O relatório destacou algumas pesquisas realizadas para analisar e alertar os risco do aquecimento global sobre mulheres grávidas e seus bebês. Um estudo realizado na Índia com mulheres grávidas trabalhadoras expostas ao estresse térmico descobriu que elas tinham o dobro de risco de aborto espotâneo. Os pesquisadores afirmam que esse resultado "tem implicações significativas para as nações tropicais, onde milhões de mulheres correm o risco de exposição ao estresse térmico ocupacional".
Já no sul da Califórnia, pesquisadores encontraram associações significativas entre exposição ao calor a longo prazo e aumentos em complicações de parto (por exemplo, natimorto e parto prematuro), com risco aumentado em mulheres com menor nível educacional e menos exposição a espaços verdes.
Outras pesquisas realizadas em 33 países da América do Sul e Central, Ásia e África estimaram que eventos de inundação podem ser responsáveis por mais de 107 mil perdas de gravidez a cada ano nessas regiões, e relataram risco elevado para mulheres com menor renda e níveis educacionais.
Outros riscos às gestantes impostos pelo aquecimento global podem ser explorados no relatório completo, disponível neste link.
Veja os 10 insights climáticos apontados pelo relatório
- Metano: Desde 2006, os níveis de metano aumentaram drasticamente. Já existem soluções econômicas, mas políticas rigorosas são necessárias para reduzir suas emissões nos setores de combustíveis fósseis, resíduos e agricultura.

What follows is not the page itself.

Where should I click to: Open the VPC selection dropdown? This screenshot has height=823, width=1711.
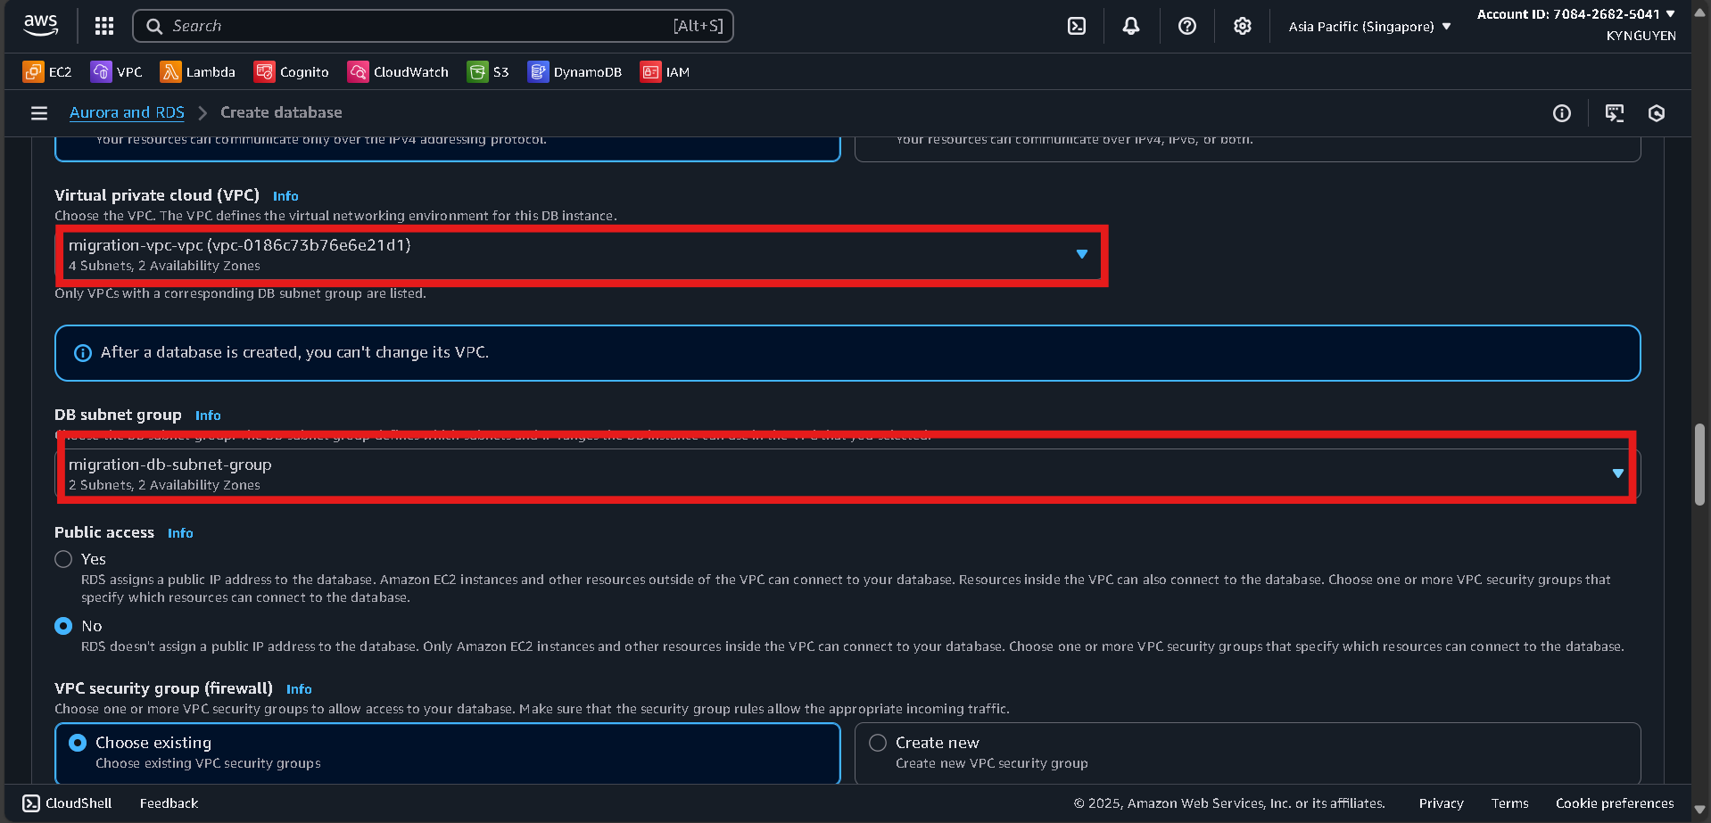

- Poluição do ar: A redução da poluição atmosférica melhora a saúde pública, mas afeta o clima de forma complexa, exigindo que as estratégias de mitigação e adaptação levem isso em consideração.
- Calor extremo: Temperaturas e níveis de umidade crescentes estão tornando partes do planeta inabitáveis. Planos de ação contra o calor precisam priorizar os grupos mais vulneráveis.
- Saúde materna e reprodutiva: Extremos climáticos estão prejudicando a saúde materna, ameaçando décadas de progresso. Soluções precisam integrar equidade de gênero e justiça climática.
- Mudanças nos oceanos: O aquecimento dos oceanos agrava eventos de El Niño e ameaça a estabilidade de sistemas marinhos, podendo causar perdas econômicas globais massivas.
- Resiliência da Amazônia: A diversidade biocultural ajuda a Amazônia a resistir às mudanças climáticas, mas essas ações locais precisam ser complementadas por reduções globais de emissões.
- Infraestruturas críticas: Infraestruturas estão cada vez mais vulneráveis a desastres climáticos. Ferramentas de IA podem ajudar a torná-las mais resilientes.
- Desenvolvimento urbano: Poucas cidades integram mitigação e adaptação em seus planos climáticos. Uma abordagem que combine fatores sociais, ecológicos e tecnológicos pode ajudar no desenvolvimento resiliente.
- Minerais de transição energética: A demanda por minerais de transição está aumentando, assim como os riscos na cadeia de suprimentos. Melhor governança é essencial para uma transição justa.
- Justiça climática: A aceitação pública das políticas climáticas depende de sua percepção de justiça. A exclusão dos cidadãos no processo de formulação pode gerar resistência.